Instead he drew the blinds, turned on the desk lamp as well to add more light to his already bright office, and then took the Scotch bottle from his desk drawer and poured two fingers into his coffee cup. He wondered how much Scotch he’d have to drink before he felt brave enough to simply walk out of the hospital and get into his car. He hated himself for his cowardice because none of what he was thinking about the physical evidence of the case could be right. He had to be reading it wrong. Too much work, not enough sleep, and the stress of so much violence in town. Just a stress thing, that’s all.

Weinstock sipped his Scotch and in his mind the seeds of some very dreadful thoughts were beginning to take root.

(5)

Through the window they could see the stars shimmering like embers. The fingers of an old tree scratched the attic shingles. Pale clouds drifted like faint ghosts across the sky, sometimes covering everything with darkness, sometimes invisible, always riding the easterly wind. It was October 5 and midnight was newly laid to rest. Everything looked and felt the way it should in October—blustery and mysterious. With the storm shutters thrown wide and the curtains pegged back, Crow and Val could see the night sky from her bed. She lay with her head on his chest, and he had his arms around her, and around them both was a thick patchwork quilt her mother had made years ago.

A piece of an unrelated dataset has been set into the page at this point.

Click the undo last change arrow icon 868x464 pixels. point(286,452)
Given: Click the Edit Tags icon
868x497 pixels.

“You sure everything’s locked up?” she asked, and Crow nodded.

“Did I hear you on the phone when I was downstairs?”

“Uh-huh. I called Connie.”

“Ah. How’d that go? How is she?”

“She’s still mostly out of it, but at least she’s talking now. Just a bit. Girl stuff, mostly. And about Mark.” She sighed. “Mark’s still being so mean to her.”

“I know.”

“He’s not like Dad at all. I mean…there is a good heart there, but he’s always so afraid of things. Never takes risks, never looks outside the box. Right now he could make a hero out of himself if he just stopped trying to lay blame on Connie. Or on himself. It solves nothing. It’s stupid for him to feel bad because he couldn’t stop Ruger.”

She snuggled against him. “I wonder what makes a man like Ruger tick. What makes him so…evil.”

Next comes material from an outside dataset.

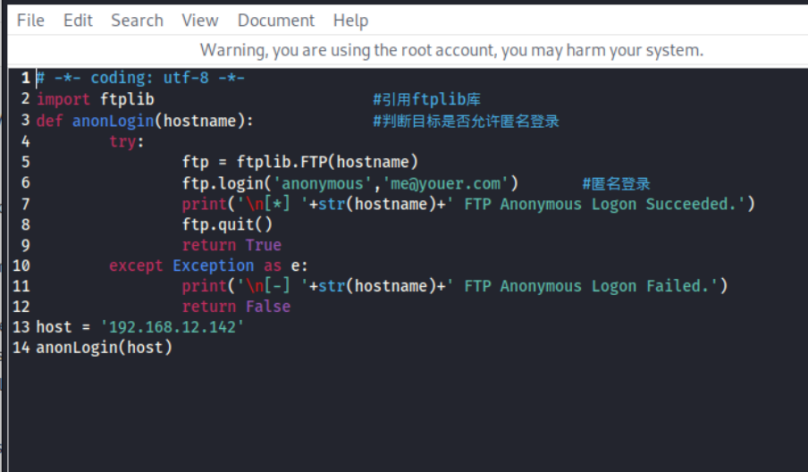
Task: Click line number 13 in the gutter
Action: pyautogui.click(x=22, y=327)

Crow just shook his head, not wanting to share his thoughts. Ubel Griswold sends his regards. He hadn’t told Val about that yet—neither those words nor the change he had seen come over Ruger at the hospital—and wasn’t sure he ever would. Those red eyes. Those teeth. If Val hadn’t found Shank’s pistol—if they both hadn’t managed to empty two guns into Ruger—would that change have continued? Would Ruger have become the same kind of monster as Griswold? He didn’t think so—and what he had seen in the hospital argued against it—but if not the same kind of thing, then what was Ruger becoming? What would he have become if they hadn’t killed him? Crow thought he knew; there was a word for it, but he resisted any attempt by his conscious mind to acknowledge that word. He shoved it away, terrified of its implications.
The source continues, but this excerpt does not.